## TASK DATA
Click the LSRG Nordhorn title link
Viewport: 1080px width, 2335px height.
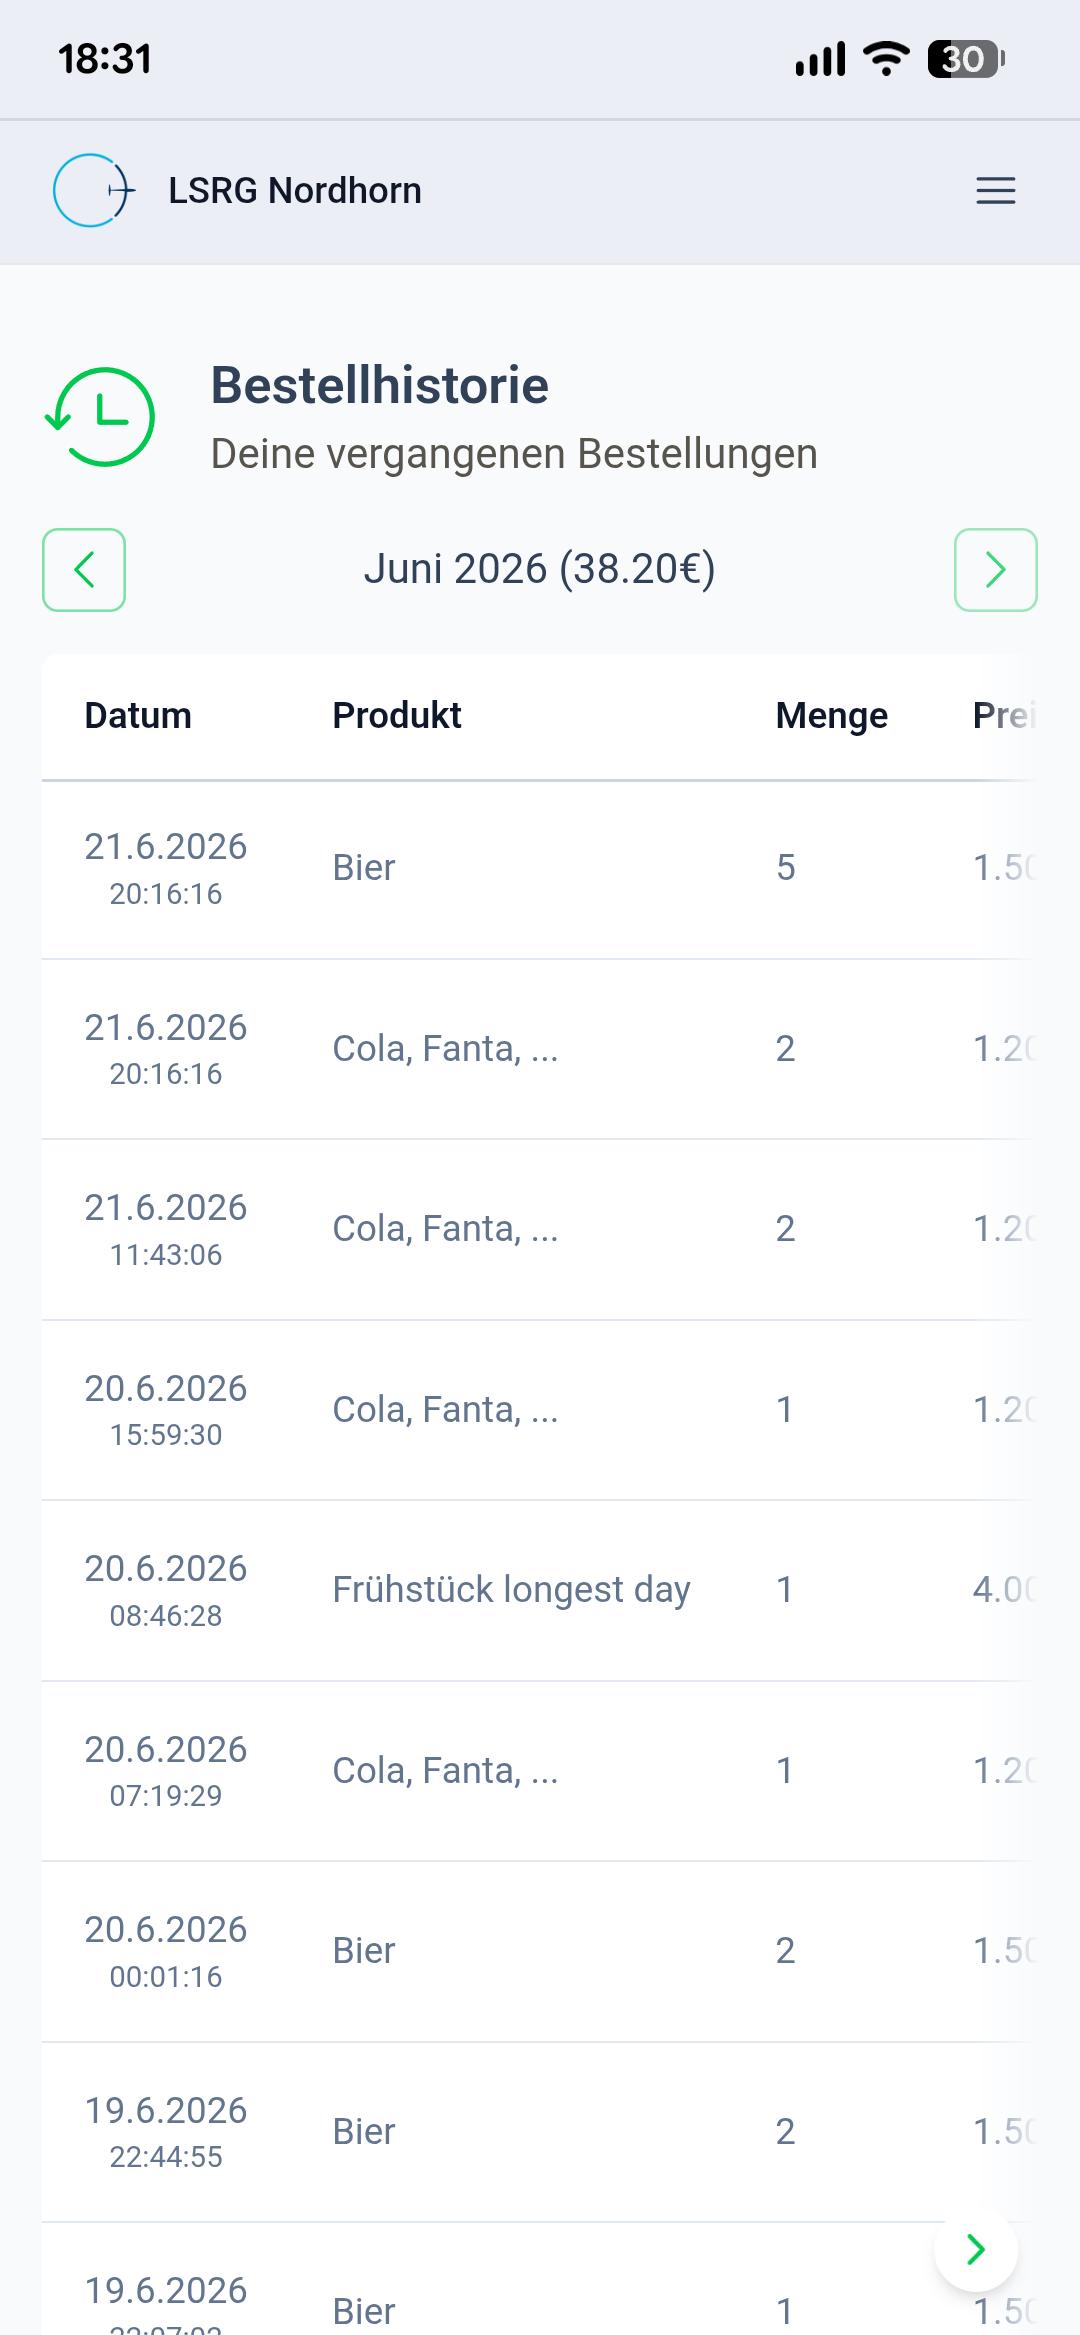[295, 191]
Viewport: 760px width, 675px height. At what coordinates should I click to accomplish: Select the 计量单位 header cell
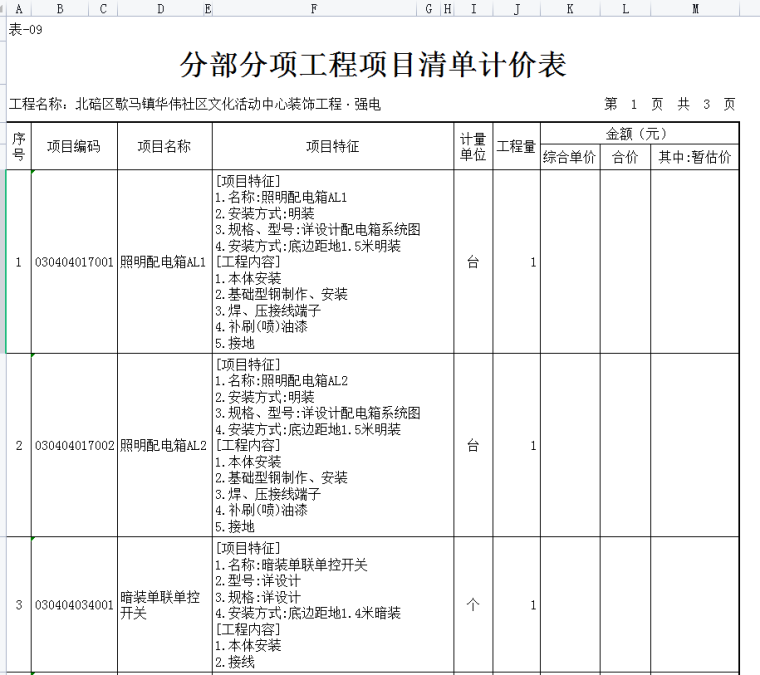[x=473, y=146]
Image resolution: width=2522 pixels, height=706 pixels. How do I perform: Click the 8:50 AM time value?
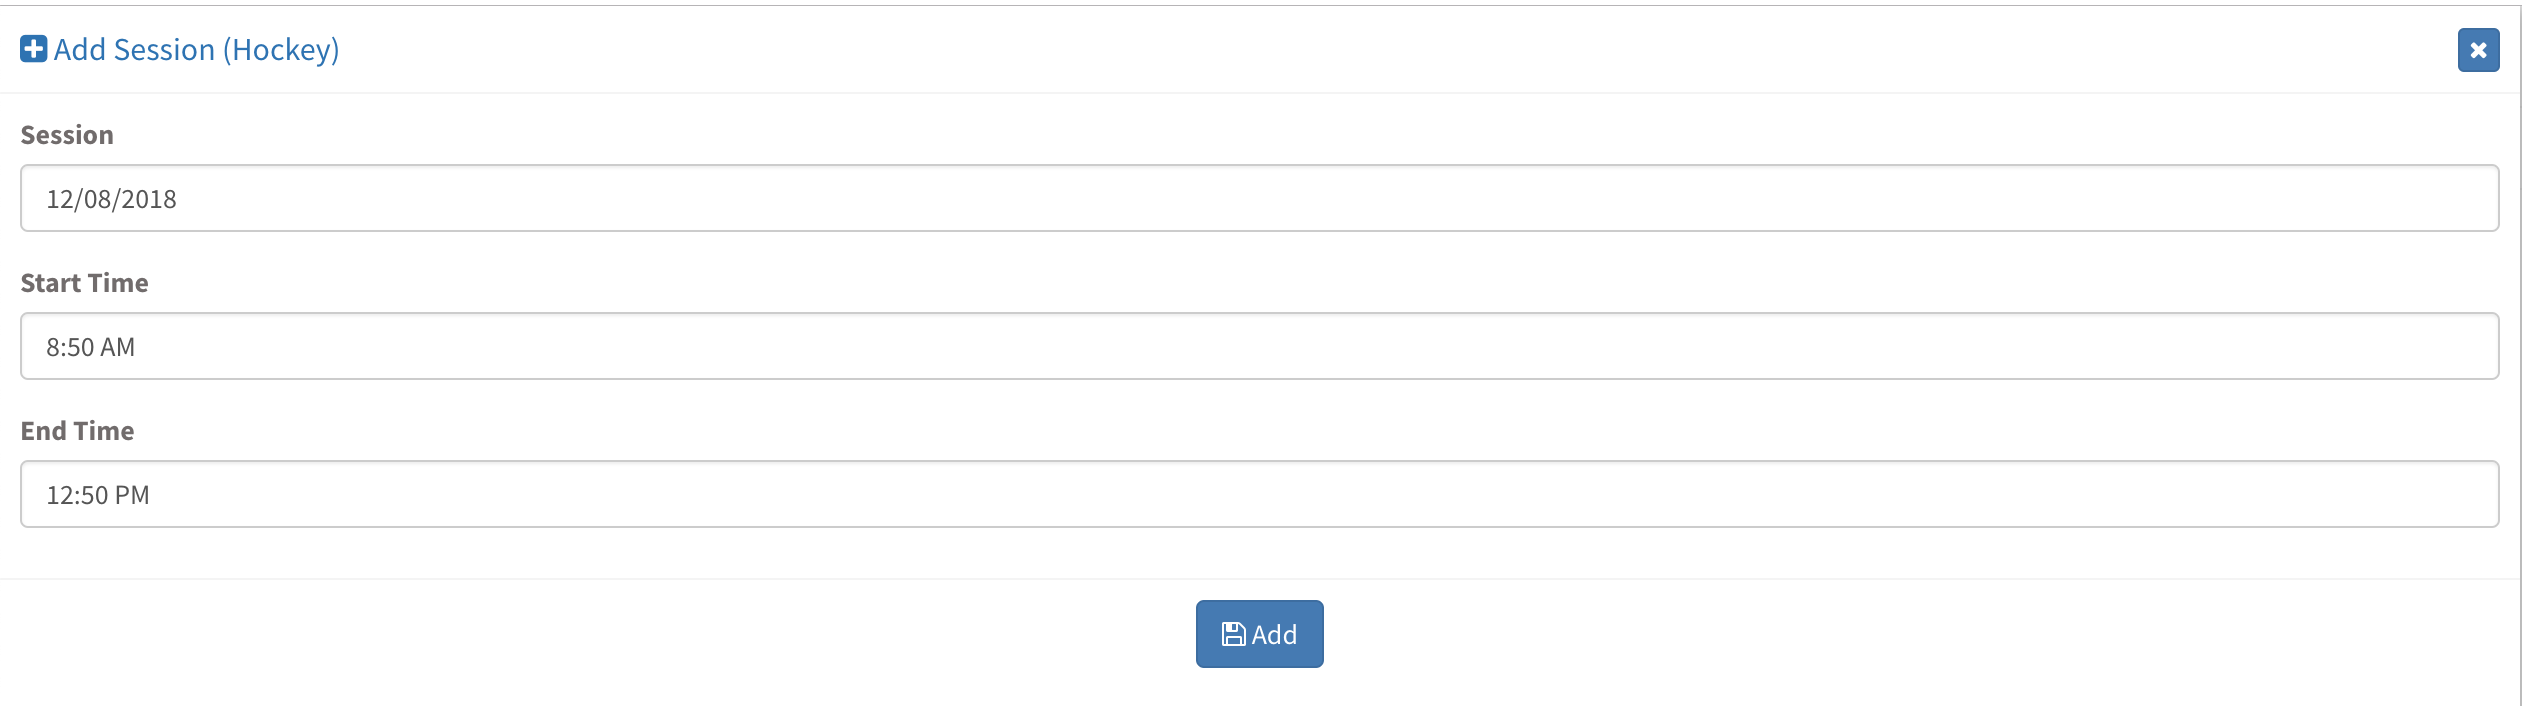pyautogui.click(x=90, y=347)
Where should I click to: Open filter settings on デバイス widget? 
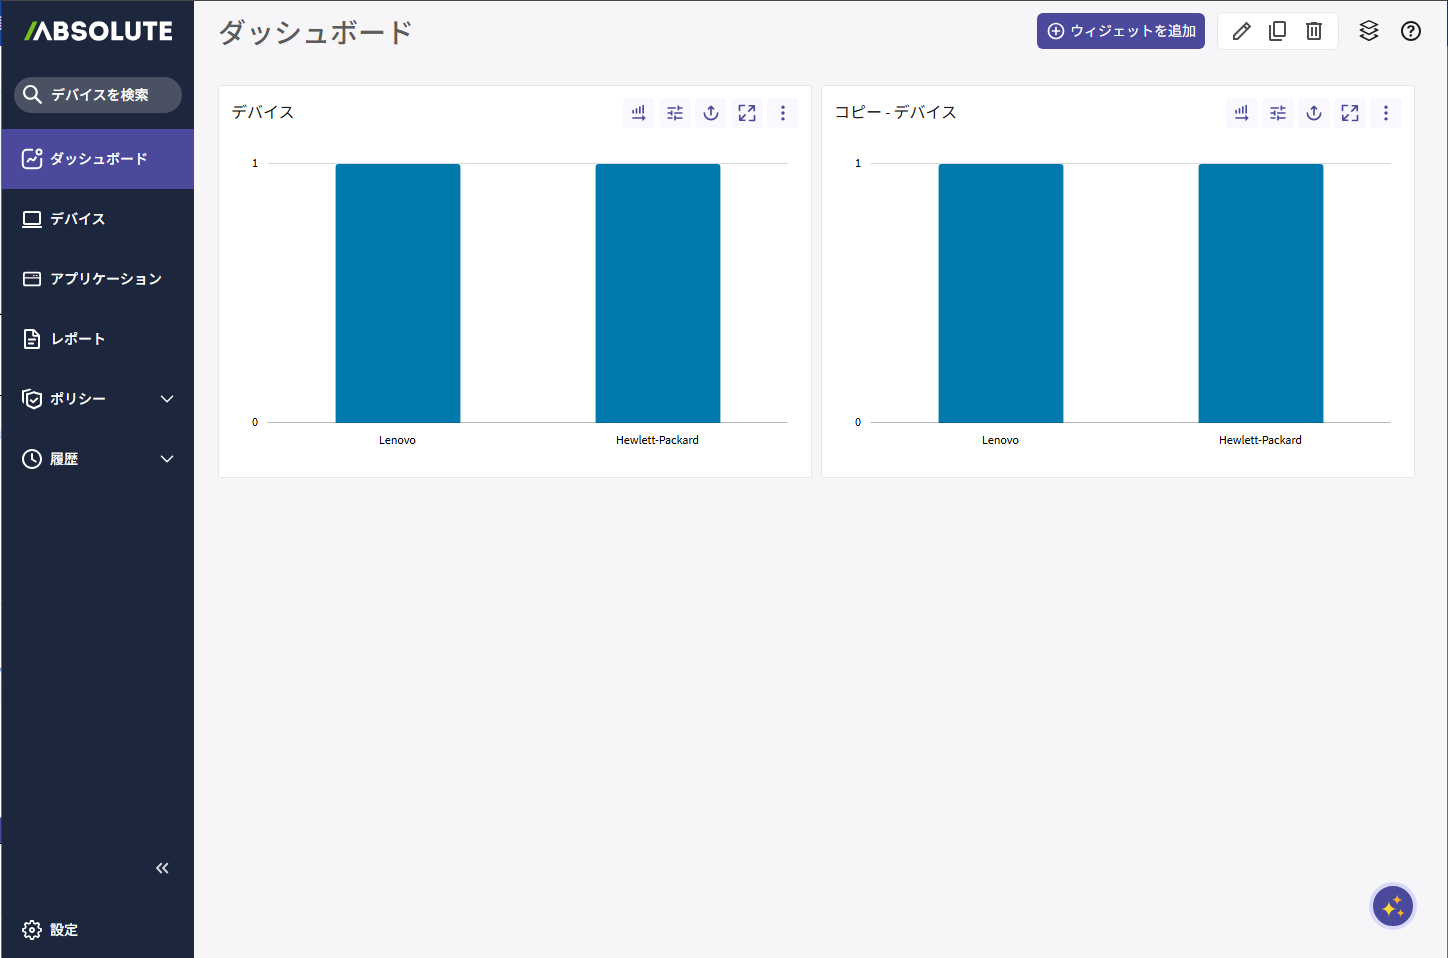(x=675, y=113)
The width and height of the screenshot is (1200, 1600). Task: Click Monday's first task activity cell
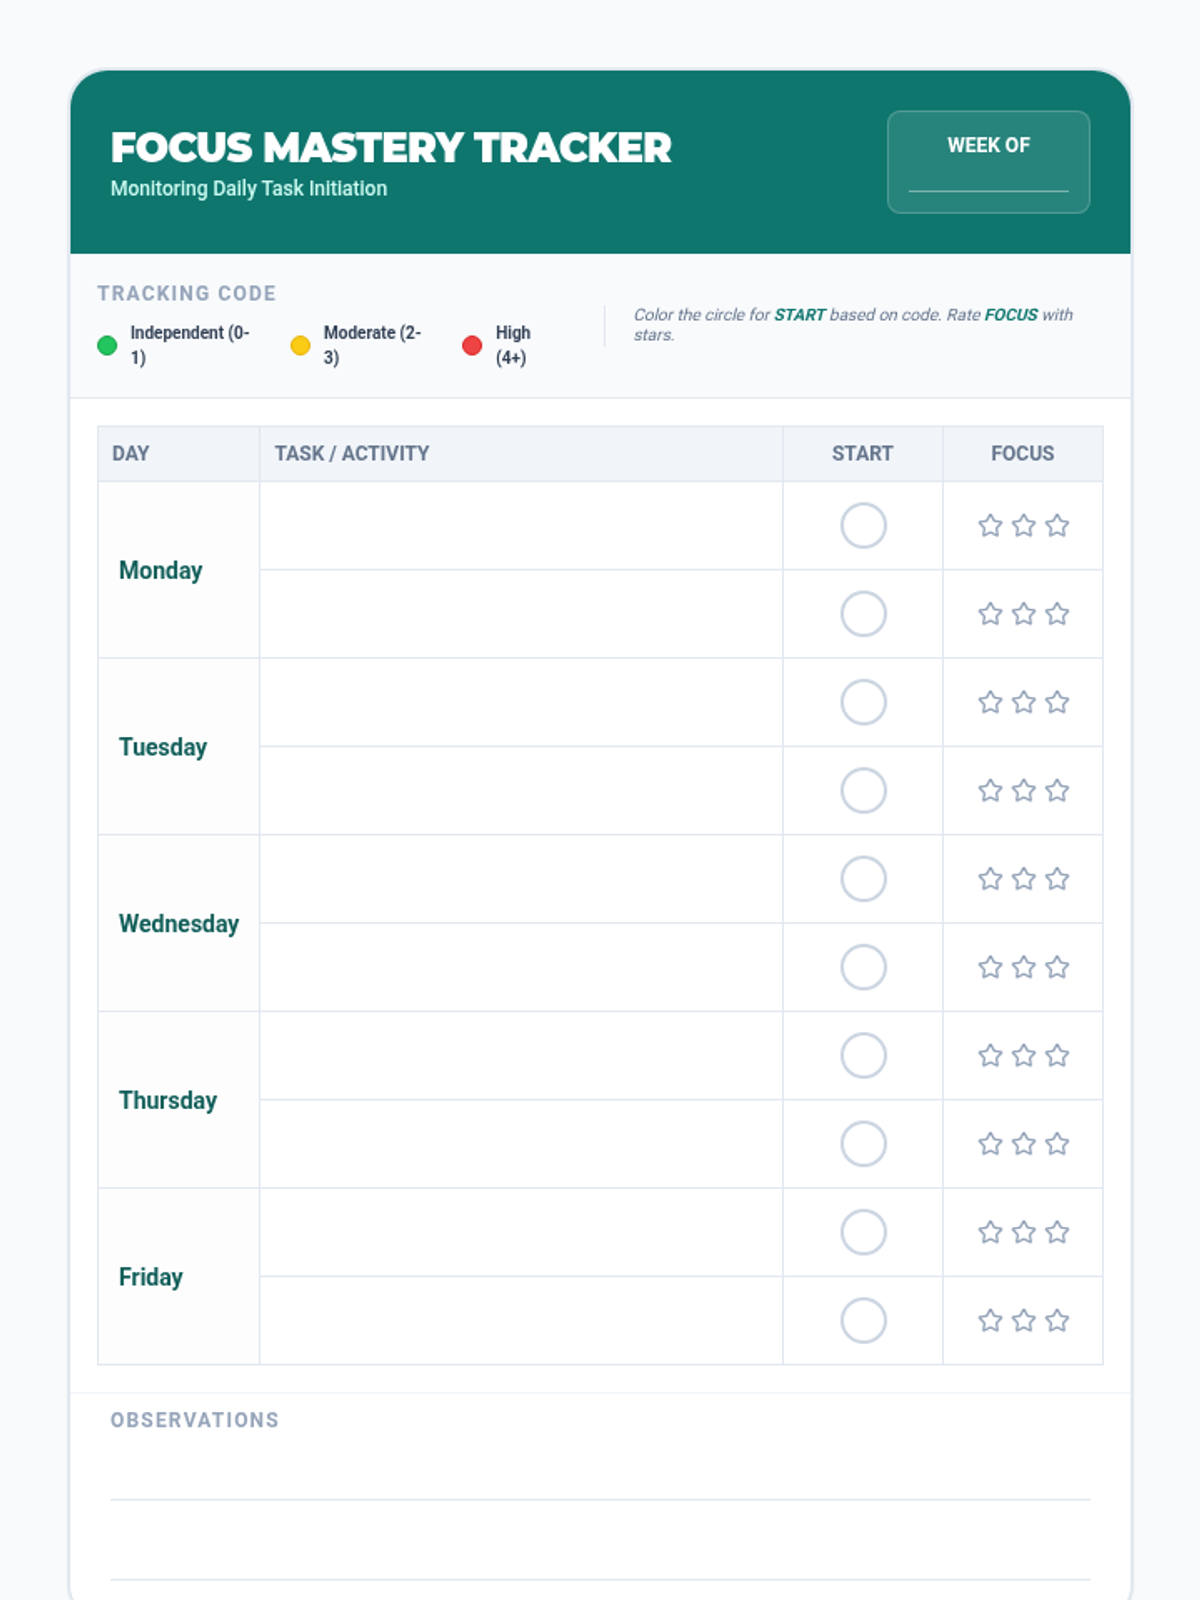click(x=520, y=526)
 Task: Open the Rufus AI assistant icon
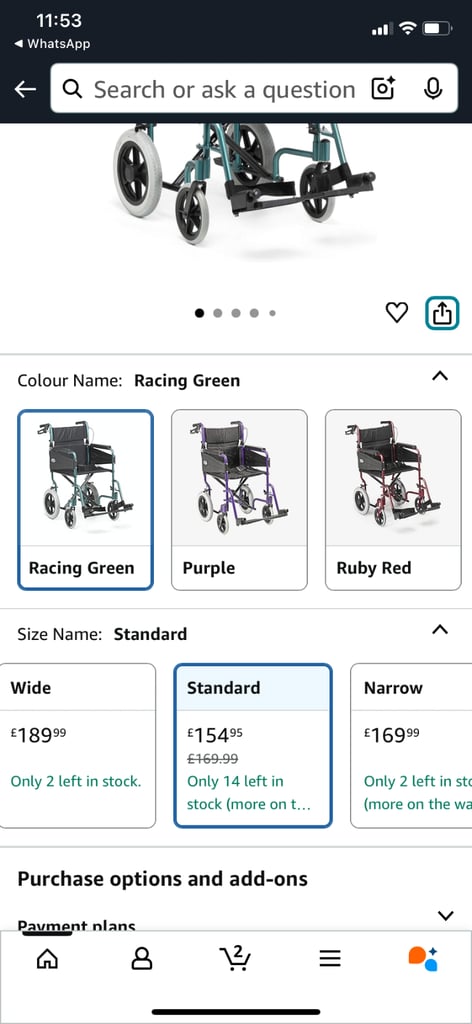[x=423, y=958]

## BRIEF
Nothing should be printed except the lines from the one with "Image resolution: width=2522" through the last line of the listing above, both ends included; please drop the pictures.

## ANSWER BELOW
Image resolution: width=2522 pixels, height=706 pixels. How do I perform: Click the 8:50 AM time value?
pyautogui.click(x=90, y=347)
Where should I click to: Open filter settings on デバイス widget? 
(x=675, y=113)
The width and height of the screenshot is (1200, 1600). Task: Click Monday's first task activity cell
click(x=520, y=526)
 Task: Open the Rufus AI assistant icon
[x=423, y=958]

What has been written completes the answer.